10.5 Small-Cell Lung Carcinoma
10.5.1 Epidemiology and Etiology
Small-cell lung carcinoma, which is the most aggressive form of lung malignancy, accounts for 14–20 % of all cases of lung cancer. It is most common in the seventh and eighth decades. There is a clear male preponderance, but this discrepancy may decrease due to the increasing smoking habits among women. Almost all patients with SCLC are smokers, which represents the main risk factor.
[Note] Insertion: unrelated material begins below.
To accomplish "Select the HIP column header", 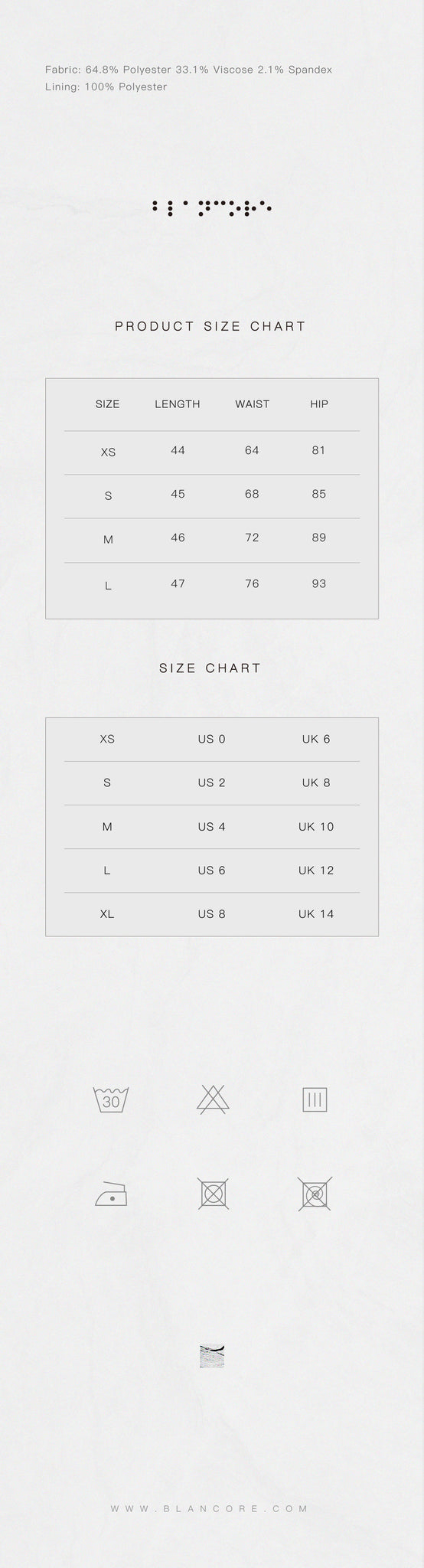I will click(319, 404).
Other known etiologic factors include ionizing radiation, asbestos, aromatic hydrocarbons (in particular chloromethyl ethers), and various metals [88].
10.5.2 Pathology
A majority of SCLC are centrally located, appearing as hilar or perihilar masses, spreading early to hilar and mediastinal lymph nodes [8]. Only about 5 % are seen as a peripheral solitary mass [89]. Distant metastases occur to the brain, liver, bone marrow, bones, adrenal glands, and pancreas. Brain metastases are seen in 10–20 % on presentation but occur later as the disease progresses in 25 % of patients not receiving prophylactic cranial irradiation [90]. In total, 50–80 % of the patients will develop brain metastases [91].
10.5.2.1 Light Microscopy
Small-cell lung carcinoma consists of small cells, usually less than the diameter of 3 small resting lymphocytes. The cells are round to fusiform and have a high nuclear-to-cytoplasmic ratio and finely granular, hyperchromatic nuclei with inconspicuous or absent nucleoli. Histologic patterns include trabeculae, spindling, nesting, palisading, rosettes, or solid-sheet-like growth, with indistinct cell borders. The mitotic rate is high, ≥11 per 2 mm2, median 80 per 2 mm2. Necrosis and crush artifacts are frequent. The proliferative rate is high (Fig. 10.6). Combined small-cell lung carcinoma is defined as small-cell carcinoma combined with an additional component, usually adenocarcinoma, squamous cell carcinoma, or large-cell carcinoma [8].
Fig. 10.6
Small-cell lung carcinoma. Ki67 stain, high proliferation. Magnification, ×400
10.5.2.2 Immunohistochemistry
The neuroendocrine markers chromogranin A, synaptophysin, and NSE stain positive in most SCLC, and TTF-1 is positive in up to 90 % of the tumors [92, 93]. Hormonal immunoreactivity, most often for ACTH, bombesin, and serotonin, may also be found, but staining for multiple hormones is less common than in lung carcinoids [4, 5]. Gastrin-releasing peptide has been shown to function as a growth factor for SCLC [94]. Positive immunostaining for p53 is common [18, 20, 68] as is bcl–2 immunoreactivity [68, 95, 96]. Retinoblastoma gene protein is usually negative at immunohistochemistry [18, 19, 97].